We come now to the Flemish painters, of whom the greatest is Rubens. He was born in 1577. By the time he was twenty-two he was a master painter of the Antwerp Guild ; a couple of years later he went to Italy, and was for some years in the service of the Duke of Mantua. He was a man of wide attainments, he knew many languages, and held some important diplomatic appointments. At one time he was sent as ambassador to Charles I —who loved artists—and he knighted Rubens. Charles was one of the few kings who really cared for art. Rubens did not take his official work very seriously, and used to say that ` the painter Rubens amused himself with being ambassador.’
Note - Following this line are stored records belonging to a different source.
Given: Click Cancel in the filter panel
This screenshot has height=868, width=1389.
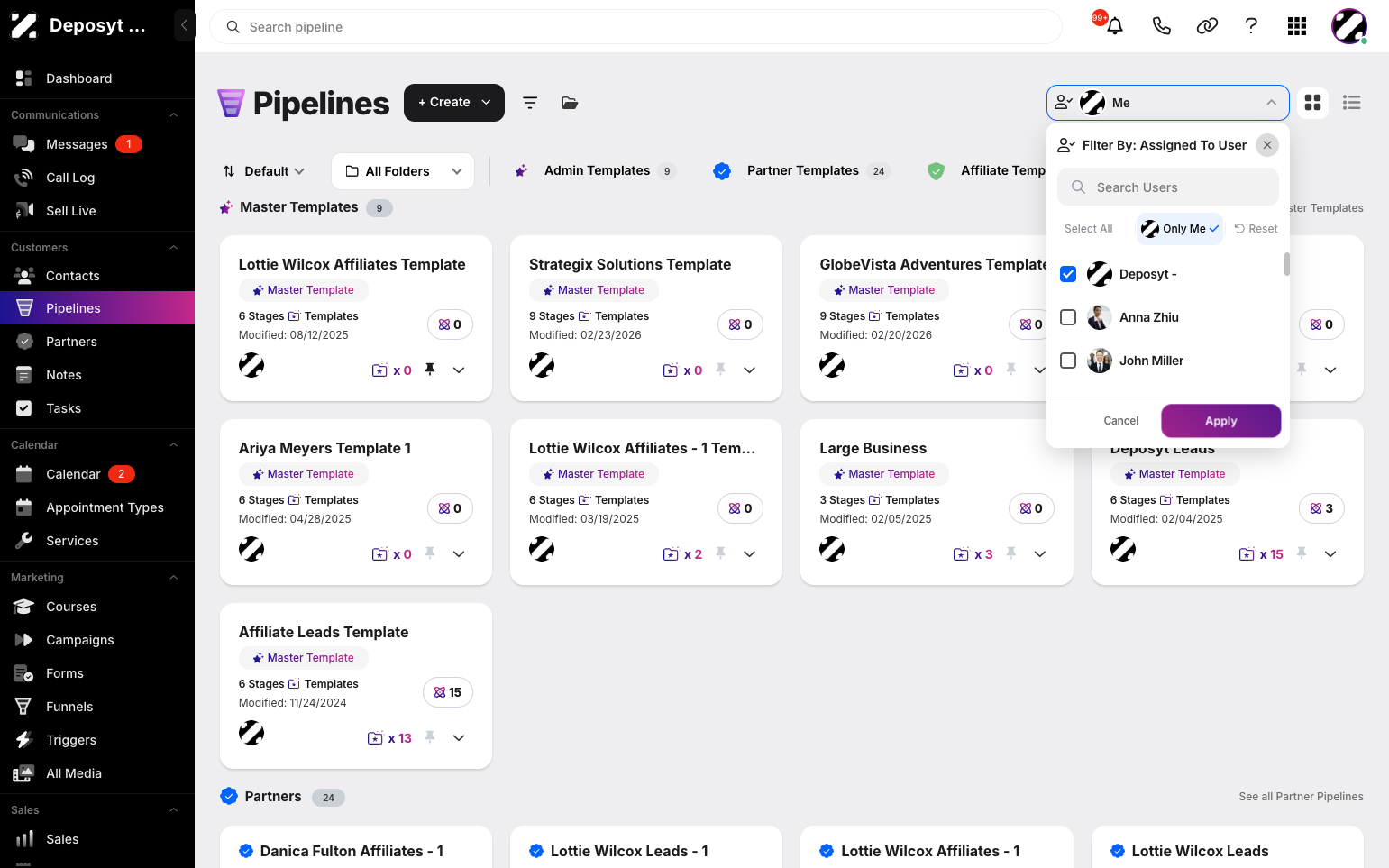Looking at the screenshot, I should 1120,421.
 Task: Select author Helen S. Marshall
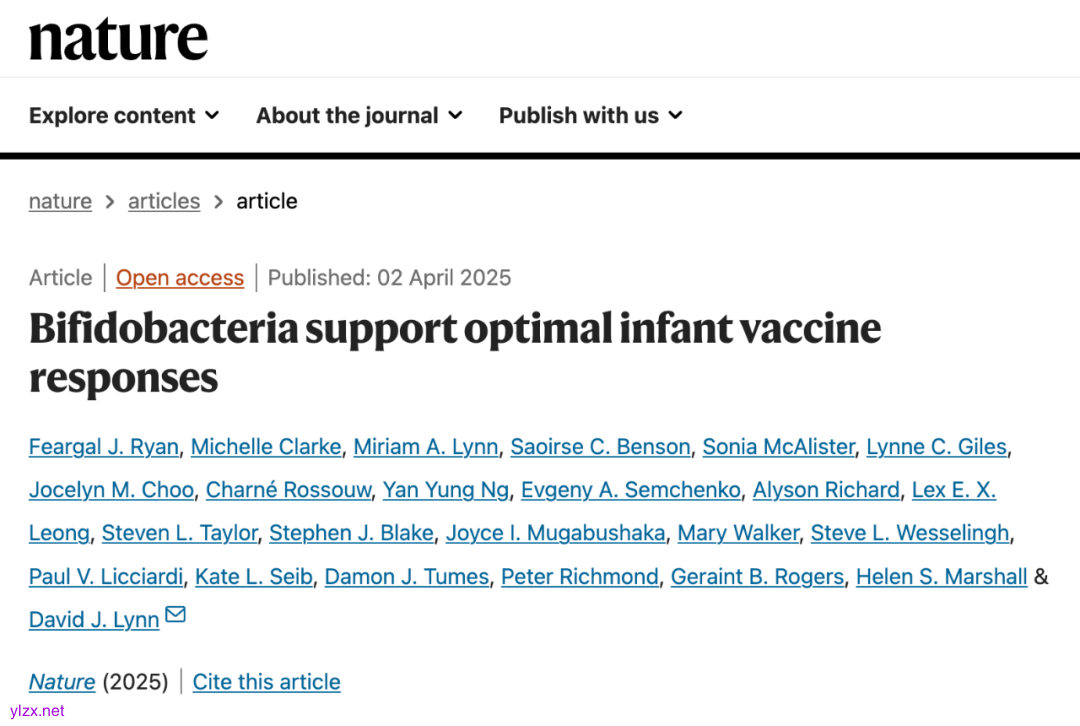click(x=941, y=577)
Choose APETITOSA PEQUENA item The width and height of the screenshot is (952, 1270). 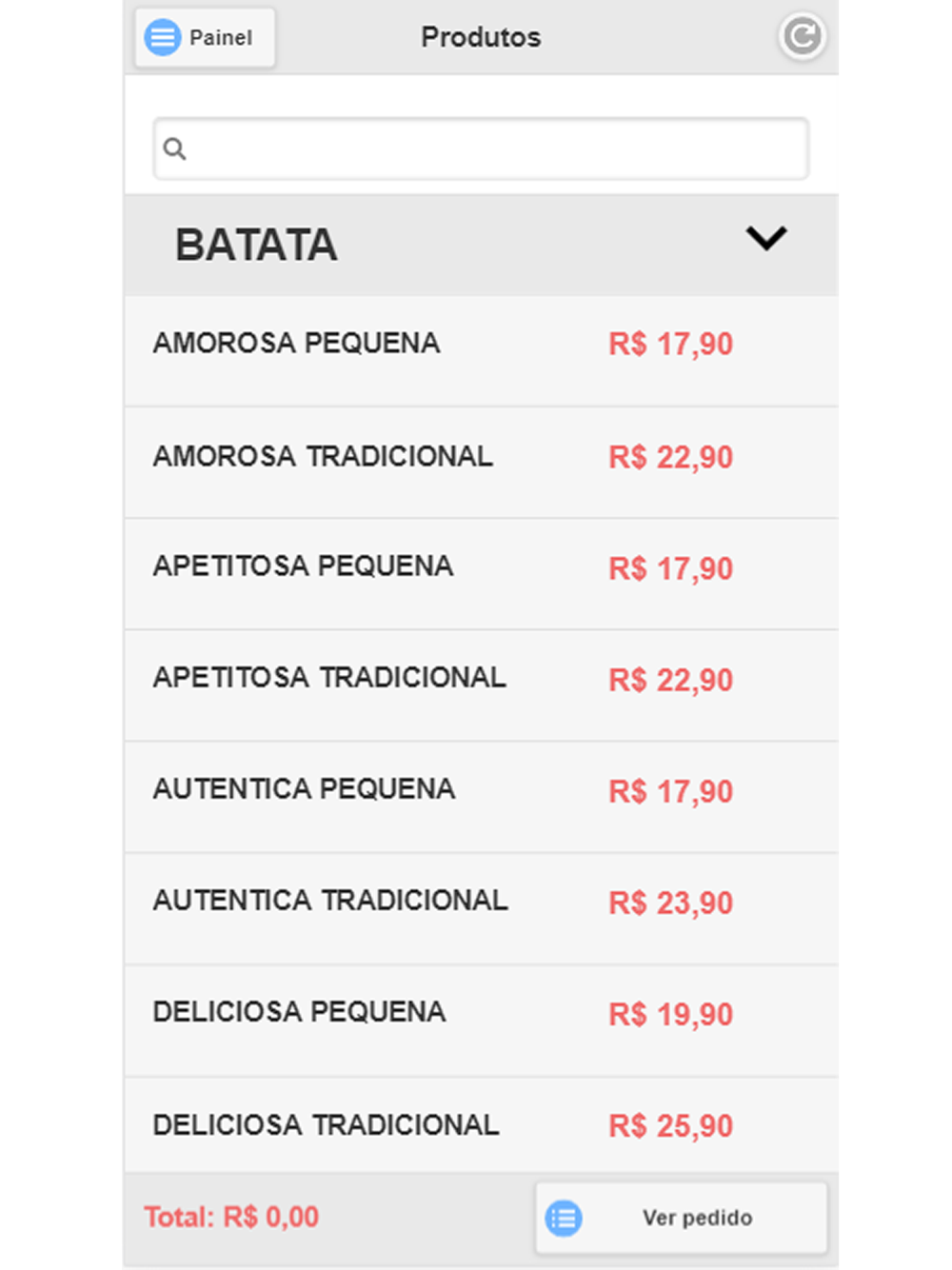pyautogui.click(x=481, y=574)
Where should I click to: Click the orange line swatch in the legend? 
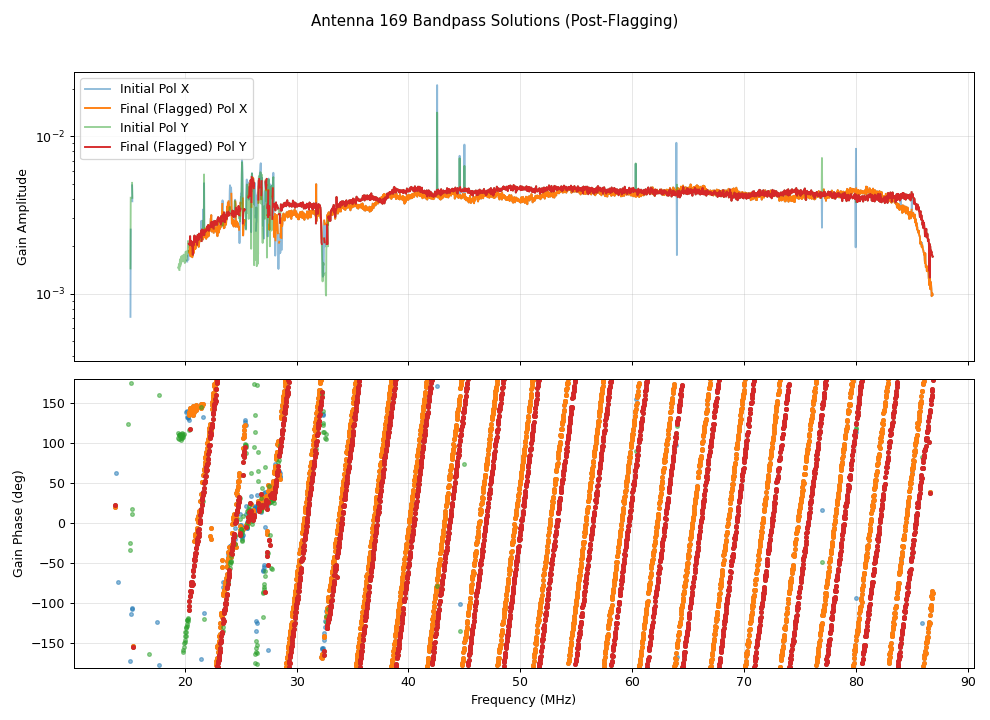point(98,108)
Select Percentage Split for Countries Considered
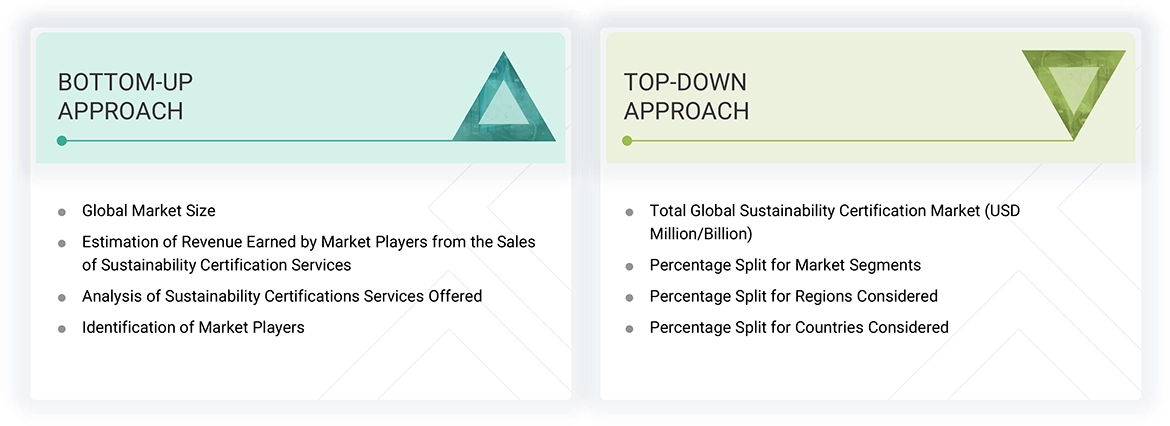This screenshot has height=426, width=1170. pos(799,327)
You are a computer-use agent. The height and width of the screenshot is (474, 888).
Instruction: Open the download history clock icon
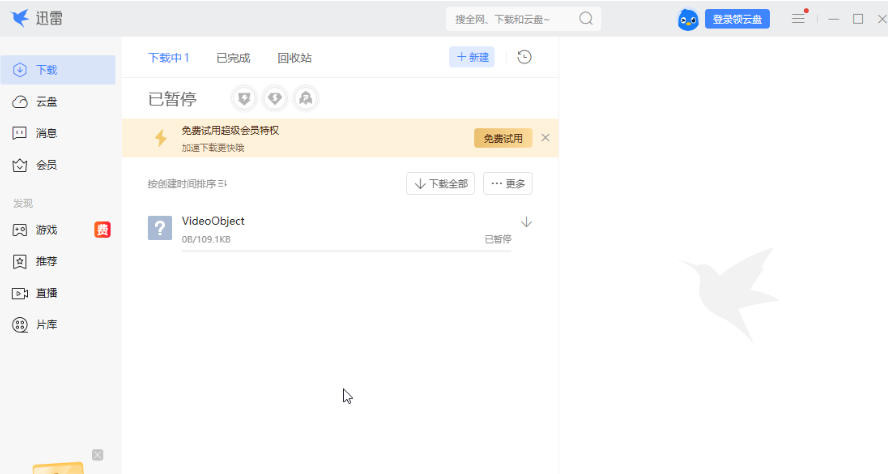tap(524, 57)
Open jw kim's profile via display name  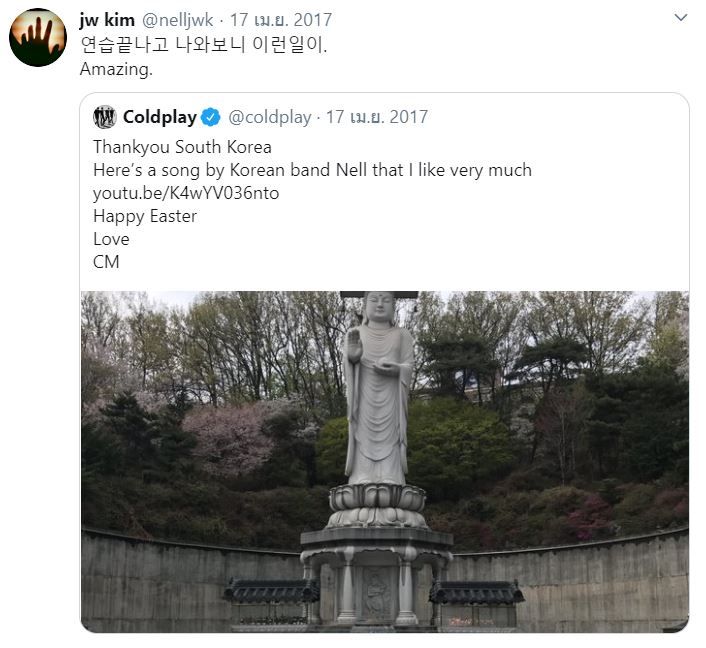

The Flemish people had much the same difficulties as the Dutch. They had as hard a fight as little Holland against the ever-encroaching sea. We must think of the daily toil of the men of Flanders. They were industrious farmers, hard – working labourers. After their day’s work in the open air there was nothing they liked better than a gossip in the alehouse with a pipe and a glass. Under the blue skies of Italy this sort of existence would have no charm, but the men trudging home in the cold and the wet longed for shelter and warmth, and if they did not linger in the tavern would hurry back to the welcome of one of those quaint kitchens where their wives were preparing a good supper.

So we must try to understand why Rubens took subjects which sometimes do not appeal to us. We must think for a few minutes why he was so masterly a painter. Many artists, as I have pointed out to you, had one quality in a supreme degree, draughtsmanship perhaps or the rendering of light and shade, or the beautiful richness and delicacy of their colouring. In this last attribute Rubens was supreme, but he possessed the other qualities as well: he had imagination, he was a student of nature.

As I was walking through Hertford House one day I heard a boy of about fourteen suddenly stop his companion and say, ` Oh, father, look at that rainbow in the sky.’ He stood before Rubens’s great landscape (63) and he was fascinated by the picture of the rain-washed sky and the brilliant bow in the clouds. It is a master-piece, you see the trees, and the fields, and the cattle peacefully grazing, the joy in the faces of the reapers, as once more the sun comes out and sheds its light over the beautiful country side.

We have in the same room a picture of ` The Crucified Saviour ‘ (71). He hangs there, His arms held high above His head nailed to the cross- – piece : the face has a look of agony, but the figure lacks the spirituality, and the head misses the divinity which the deeply religious Italian painters have given us.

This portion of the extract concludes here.